The DNS system works like this:
You type a domain name in the browser. The browser checks to see if the data for that domain is stored locally on the computer. If not, the browser will send a request to the local DNS server then the server connects to the DNS root nameserver to learn the server’s location for the domain’s first fragment: “.com”.
This is called the top-level domain (TLD) name server. Then, the DNS server connects to the TLD server.
Server Crawl Errors
Server errors are different from DNS errors. It means that Google could look up your URL on the DNS server. However, it cannot load the page due to a server problem.
This means that your server is taking too much time to respond, and the request from Google has timed out. Google will spend only a certain amount of time waiting for a response from the server. If it takes too long, the bot will answer.
DNS errors, a server error, is a massive problem for your website. It means that something went wrong with your server, and it prevents users and bots from accessing your website.
Robot Failure
Robot flaws refer to Google’s incapability to find and read a website’s robots.txt. For example, suppose DNS is the first step in connecting to the site server, step 2. Then reading robots.txt is the final step when Google crawls a website.
Google doesn’t want to crawl and index pages you don’t want, so if it can’t access a robots.txt file, it will postpone crawling until it can read the file. However, if you want Google to crawl every single page on your site, you can forget to add this file to your domain and ignore this error. If you see this fault in Google Search Console, check how you set up your robots.txt file.
When encountering a robot error, it’s worth noting that not having a robots.txt file is better than having a misconfigured one, as a broken robots.txt file will prevent Google from crawling your site altogether.
URL Errors
URL errors differ from site errors because they only apply to a particular page, not your site. Instead, they mark instances where Google requested a specific page but could not read it.
Your top bet is to add content to these pages to make them valuable or not index them so Google will no longer see them.

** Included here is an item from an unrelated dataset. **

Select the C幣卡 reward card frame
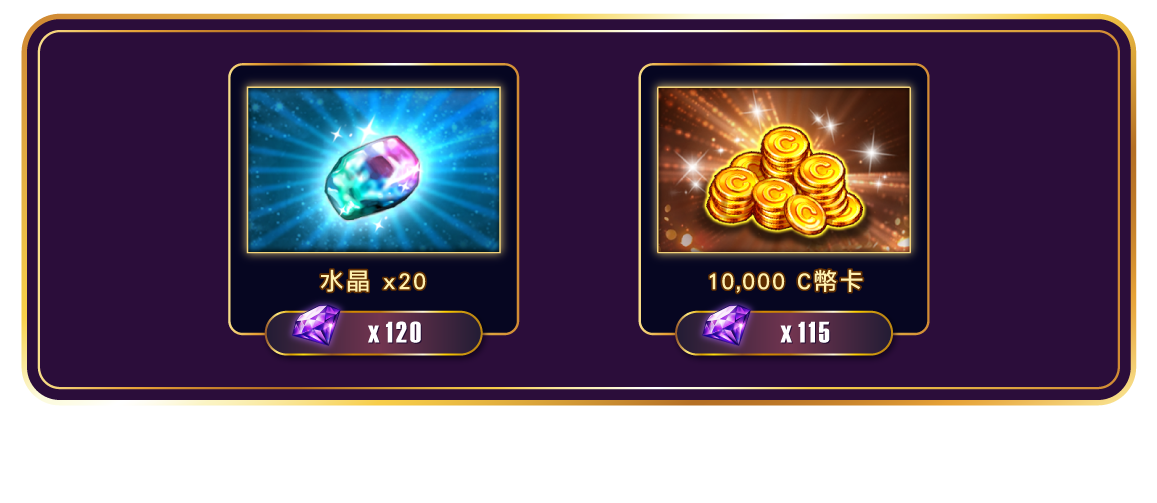 784,199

Fixing your 404 will depend on the error. It could be as simple as fixing errors in an internal link. If these are external links to older pages, use a 301 redirect to redirect to a new one. If it looks like a URL that people assume exists on your site, consider adding the page or turning to relevant content elsewhere.
Access Denied due to Crawl Errors
These errors occur when Google is not allowed to access a specific page. They are generally caused by the following:
- The password that protects the page
- Pages not allowed by robots.txt
- Your Hosting Provider Blocks Googlebot.

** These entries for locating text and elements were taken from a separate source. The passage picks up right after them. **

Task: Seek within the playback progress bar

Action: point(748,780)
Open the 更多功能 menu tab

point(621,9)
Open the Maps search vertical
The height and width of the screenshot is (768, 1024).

If you don’t need the URLs listed in this Crawl Errors area to appear in search results, you don’t require to do anything here. This is a confirmation that something is right. However, if you want these pages to appear in search results, you must fix what’s blocking Google.
- Remove page login requirement
- Remove the URL from your robots.txt.
- Contact your hosting provider to allow Googlebot
Do not confuse this error with the link directive or the meta robots tag. These URLs have nothing to do with it. Likewise, the unfollowed URLs in Crawl Errors are just URLs that Google could not wholly follow to their destination.
URL Inspection Tool
Google Search Console allows you to search individual pages on your website to detect indexing problems and crawl errors. In addition, you can access URL inspection for unique URLs in several ways:
By clicking the inspect URL link in the left navigation bar or entering the URL in the search bar by clicking the enlarging glass icon in the row for a URL in the performance report—at the top of the page. Then select a property from the Search Console welcome page.
Search Console URL inspection tool
- The search console tool tells you whether a page is in Google’s index and details found by Google when it tries to locate the page.
- The page where Google found the link to your page.
- The last time Google crawlers tried to access the page
- This is what the tool report includes for a page that returns an HTTP 404 status. URL inspection tool report
What is the problem with crawl errors?
The most obvious problem with having crawl errors on your site is that these errors prevent Google from accessing your content. Google can’t rank pages you can’t access. A high crawl error rate can also affect how Google views your website.
Many crawl errors can also impact how Google views the health of your website in general. For example, when Google’s crawlers have a lot of trouble accessing a site’s content, they may often decide that it’s not worth crawling these pages. This will cause your new pages to take much longer to get into Google’s index than they otherwise would.